Podkomisja smoleńska pełna finansowych tajemnic

INFO: Od blisko tysiąca dni podkomisja smoleńska nie informuje, jak wydaje pieniądze – podaje money.pl.
Kolejni przewodniczący podkomisji nie chcą ujawnić, ile kosztowało wysadzenie modelu Tupolewa, ile kosztują ekspertyzy i kto je przygotowuje. Portal money.pl, który usiłuje się dowiedzieć, ile wydaje komisja, musiał sprawę oddać do sądu, ale i to nie skłoniło komisji do wyjawienia swoich wydatków. Wiadomo jedynie, że wydatki idą w miliony złotych. Zespół w pierwszym roku wydał bowiem aż 1,4 mln zł.
Źródło: money.pl
Ten PiSowski kabaret to już dawno powinno się zakończyć.
No ale Macierewicz utrwalił w głowie Jarosława, że jego ś.p. brat został zamordowany, no i to już tak zostanie…
Warto wspomnieć jeszcze jeden “smaczek”:
– otóż gdy Lech udał się był do Gruzji, w towarzystwie prezydentów byłej “pribałtiki”, to kapitan samolotu odmówił lądowania w Tbilisi, jako że był to rejon wojenny. Miał 100% racji! Ale nasz wielce „wybitny” prezydent zamroził potem karierę niepokornego pilota, i nie otrzymał on już potem żadnych, należnych z wysługi laty awansów.
Tedy kapitan samolotu lecącego feralnego dnia do Smoleńska nie chciał podzielić tego losu, i lądowania nie wstrzymał. Z wiadomym skutkiem. Tak więc Lech K. zabił sam siebie…

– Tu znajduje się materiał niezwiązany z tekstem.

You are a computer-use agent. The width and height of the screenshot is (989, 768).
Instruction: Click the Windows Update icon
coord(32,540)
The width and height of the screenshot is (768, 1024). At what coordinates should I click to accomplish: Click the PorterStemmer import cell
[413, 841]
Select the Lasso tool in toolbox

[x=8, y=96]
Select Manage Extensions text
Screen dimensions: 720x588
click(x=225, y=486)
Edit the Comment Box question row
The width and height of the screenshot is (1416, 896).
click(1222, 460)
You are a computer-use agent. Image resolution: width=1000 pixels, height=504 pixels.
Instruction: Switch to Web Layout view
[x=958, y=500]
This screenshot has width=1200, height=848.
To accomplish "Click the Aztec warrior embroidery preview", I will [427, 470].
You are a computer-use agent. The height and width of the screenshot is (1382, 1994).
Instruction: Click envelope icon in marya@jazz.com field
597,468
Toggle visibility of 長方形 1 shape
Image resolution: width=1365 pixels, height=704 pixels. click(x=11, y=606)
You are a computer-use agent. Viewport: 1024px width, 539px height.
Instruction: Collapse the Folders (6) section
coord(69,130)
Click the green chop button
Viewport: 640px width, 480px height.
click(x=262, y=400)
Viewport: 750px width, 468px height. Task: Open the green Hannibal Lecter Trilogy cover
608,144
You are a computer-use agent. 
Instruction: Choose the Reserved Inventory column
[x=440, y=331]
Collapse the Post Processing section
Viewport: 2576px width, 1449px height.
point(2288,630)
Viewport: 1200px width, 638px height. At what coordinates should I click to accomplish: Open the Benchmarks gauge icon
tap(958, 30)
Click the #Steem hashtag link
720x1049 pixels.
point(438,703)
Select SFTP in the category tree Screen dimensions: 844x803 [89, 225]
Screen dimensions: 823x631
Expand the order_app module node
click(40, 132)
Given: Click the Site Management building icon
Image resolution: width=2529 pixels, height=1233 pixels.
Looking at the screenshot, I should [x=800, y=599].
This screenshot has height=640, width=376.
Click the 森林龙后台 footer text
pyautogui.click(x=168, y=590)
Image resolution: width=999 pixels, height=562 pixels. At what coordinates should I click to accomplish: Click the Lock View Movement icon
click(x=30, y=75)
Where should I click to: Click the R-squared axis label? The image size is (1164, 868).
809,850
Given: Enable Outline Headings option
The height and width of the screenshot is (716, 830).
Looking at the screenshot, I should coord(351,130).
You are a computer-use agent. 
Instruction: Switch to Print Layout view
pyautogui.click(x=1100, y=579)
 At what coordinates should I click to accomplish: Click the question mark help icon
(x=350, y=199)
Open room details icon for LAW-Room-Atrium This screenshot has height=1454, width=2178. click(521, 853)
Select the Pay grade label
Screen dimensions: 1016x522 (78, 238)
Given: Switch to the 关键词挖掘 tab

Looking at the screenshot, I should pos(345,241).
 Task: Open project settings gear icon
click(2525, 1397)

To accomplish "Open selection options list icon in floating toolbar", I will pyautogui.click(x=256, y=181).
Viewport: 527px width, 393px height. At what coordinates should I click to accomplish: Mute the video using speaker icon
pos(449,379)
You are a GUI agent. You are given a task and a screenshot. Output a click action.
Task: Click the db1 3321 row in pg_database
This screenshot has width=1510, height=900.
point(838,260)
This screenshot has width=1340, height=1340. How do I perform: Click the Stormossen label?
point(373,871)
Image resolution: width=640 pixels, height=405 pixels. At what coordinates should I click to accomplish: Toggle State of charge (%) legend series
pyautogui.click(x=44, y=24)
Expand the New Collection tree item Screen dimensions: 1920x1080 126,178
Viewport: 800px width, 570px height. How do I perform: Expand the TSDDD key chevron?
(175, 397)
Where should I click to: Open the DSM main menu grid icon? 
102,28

Gdyby PO/PSL tego nie spartoliła, nie trzeba by teraz wydawać kilkukrotnie więcej forsy, ot i wszystko bo co tu…. i tak wstyd na cały świat i bez żadnego usprawiedliwienia! żenada i dno państwa polskiego
Dziwny tok rozumowania. To tak jak: “Gdyby PO nie kradło, to PIS nie musiałby teraz kraść jeszcze więcej”.